+++ Recorded information

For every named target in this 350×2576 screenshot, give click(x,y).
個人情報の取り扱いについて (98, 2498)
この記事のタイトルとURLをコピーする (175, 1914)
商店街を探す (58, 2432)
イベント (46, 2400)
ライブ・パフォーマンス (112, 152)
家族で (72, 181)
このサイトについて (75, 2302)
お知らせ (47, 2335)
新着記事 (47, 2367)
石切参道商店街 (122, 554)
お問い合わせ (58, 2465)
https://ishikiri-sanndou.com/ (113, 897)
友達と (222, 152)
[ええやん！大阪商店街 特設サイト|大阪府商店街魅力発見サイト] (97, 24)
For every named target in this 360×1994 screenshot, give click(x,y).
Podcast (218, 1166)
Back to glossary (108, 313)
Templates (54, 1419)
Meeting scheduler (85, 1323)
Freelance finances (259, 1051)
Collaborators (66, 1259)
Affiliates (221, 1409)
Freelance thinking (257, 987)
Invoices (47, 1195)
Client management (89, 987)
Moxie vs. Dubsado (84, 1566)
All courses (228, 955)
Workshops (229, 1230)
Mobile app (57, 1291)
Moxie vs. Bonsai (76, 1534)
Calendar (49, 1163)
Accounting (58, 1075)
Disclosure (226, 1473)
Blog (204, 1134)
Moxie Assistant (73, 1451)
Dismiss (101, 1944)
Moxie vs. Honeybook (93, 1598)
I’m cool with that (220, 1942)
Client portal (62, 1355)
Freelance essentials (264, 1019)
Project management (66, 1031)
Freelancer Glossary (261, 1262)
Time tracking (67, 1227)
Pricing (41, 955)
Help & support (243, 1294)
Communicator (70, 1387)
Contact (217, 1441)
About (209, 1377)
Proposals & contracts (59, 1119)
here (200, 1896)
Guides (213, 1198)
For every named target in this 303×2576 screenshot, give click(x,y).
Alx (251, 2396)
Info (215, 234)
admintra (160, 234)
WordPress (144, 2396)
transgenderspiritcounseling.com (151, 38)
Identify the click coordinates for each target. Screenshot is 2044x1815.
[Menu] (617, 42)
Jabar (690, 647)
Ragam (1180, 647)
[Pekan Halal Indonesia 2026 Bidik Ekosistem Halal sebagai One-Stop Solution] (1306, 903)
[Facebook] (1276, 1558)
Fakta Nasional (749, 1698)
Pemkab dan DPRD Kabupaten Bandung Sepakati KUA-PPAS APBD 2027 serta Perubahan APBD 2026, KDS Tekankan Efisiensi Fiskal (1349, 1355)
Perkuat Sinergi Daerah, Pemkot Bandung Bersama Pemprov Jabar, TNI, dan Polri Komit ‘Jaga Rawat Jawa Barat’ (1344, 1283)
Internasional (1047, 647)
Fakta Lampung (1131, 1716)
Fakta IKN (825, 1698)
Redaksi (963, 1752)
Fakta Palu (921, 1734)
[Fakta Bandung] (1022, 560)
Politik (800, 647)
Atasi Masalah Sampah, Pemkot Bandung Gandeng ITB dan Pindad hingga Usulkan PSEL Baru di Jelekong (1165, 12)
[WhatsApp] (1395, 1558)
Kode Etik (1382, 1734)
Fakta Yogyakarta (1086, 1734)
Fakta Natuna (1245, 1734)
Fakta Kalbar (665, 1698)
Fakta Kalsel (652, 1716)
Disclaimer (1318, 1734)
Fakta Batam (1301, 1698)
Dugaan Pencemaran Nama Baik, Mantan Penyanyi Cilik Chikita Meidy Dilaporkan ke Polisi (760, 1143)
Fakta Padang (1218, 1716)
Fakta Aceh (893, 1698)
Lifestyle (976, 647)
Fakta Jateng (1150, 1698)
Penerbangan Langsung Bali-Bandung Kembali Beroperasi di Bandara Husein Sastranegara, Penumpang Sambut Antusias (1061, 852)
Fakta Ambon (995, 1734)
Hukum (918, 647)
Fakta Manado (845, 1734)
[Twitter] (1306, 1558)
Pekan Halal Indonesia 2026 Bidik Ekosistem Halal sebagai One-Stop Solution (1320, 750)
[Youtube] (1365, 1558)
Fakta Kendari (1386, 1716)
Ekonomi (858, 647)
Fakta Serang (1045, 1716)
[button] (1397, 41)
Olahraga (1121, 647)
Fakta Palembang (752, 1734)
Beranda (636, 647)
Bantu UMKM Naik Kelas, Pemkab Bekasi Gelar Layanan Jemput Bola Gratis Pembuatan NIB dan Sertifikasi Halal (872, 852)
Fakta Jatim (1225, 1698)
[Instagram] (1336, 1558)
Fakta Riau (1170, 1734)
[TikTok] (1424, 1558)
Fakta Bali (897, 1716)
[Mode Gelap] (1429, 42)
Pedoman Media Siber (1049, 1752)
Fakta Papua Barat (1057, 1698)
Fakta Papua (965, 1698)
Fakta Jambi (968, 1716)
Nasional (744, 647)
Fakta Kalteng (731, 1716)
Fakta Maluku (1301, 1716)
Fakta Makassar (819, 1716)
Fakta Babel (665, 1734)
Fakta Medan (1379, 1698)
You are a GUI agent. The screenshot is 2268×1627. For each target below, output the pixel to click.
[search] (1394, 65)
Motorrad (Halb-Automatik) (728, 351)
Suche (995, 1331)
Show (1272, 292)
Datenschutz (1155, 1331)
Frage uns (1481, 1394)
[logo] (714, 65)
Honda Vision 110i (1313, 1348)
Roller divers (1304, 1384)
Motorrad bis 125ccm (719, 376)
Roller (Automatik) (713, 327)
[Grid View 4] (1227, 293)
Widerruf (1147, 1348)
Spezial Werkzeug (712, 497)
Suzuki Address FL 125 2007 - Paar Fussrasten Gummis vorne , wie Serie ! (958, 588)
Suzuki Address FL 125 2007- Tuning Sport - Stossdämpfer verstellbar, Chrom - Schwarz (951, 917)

++++++

## Task goal
From the entries above, copy each line holding "Suzuki".

## Written response
Suzuki Address FL 125 2007 - Paar Fussrasten Gummis vorne , wie Serie ! (958, 588)
Suzuki Address FL 125 2007- Tuning Sport - Stossdämpfer verstellbar, Chrom - Schwarz (951, 917)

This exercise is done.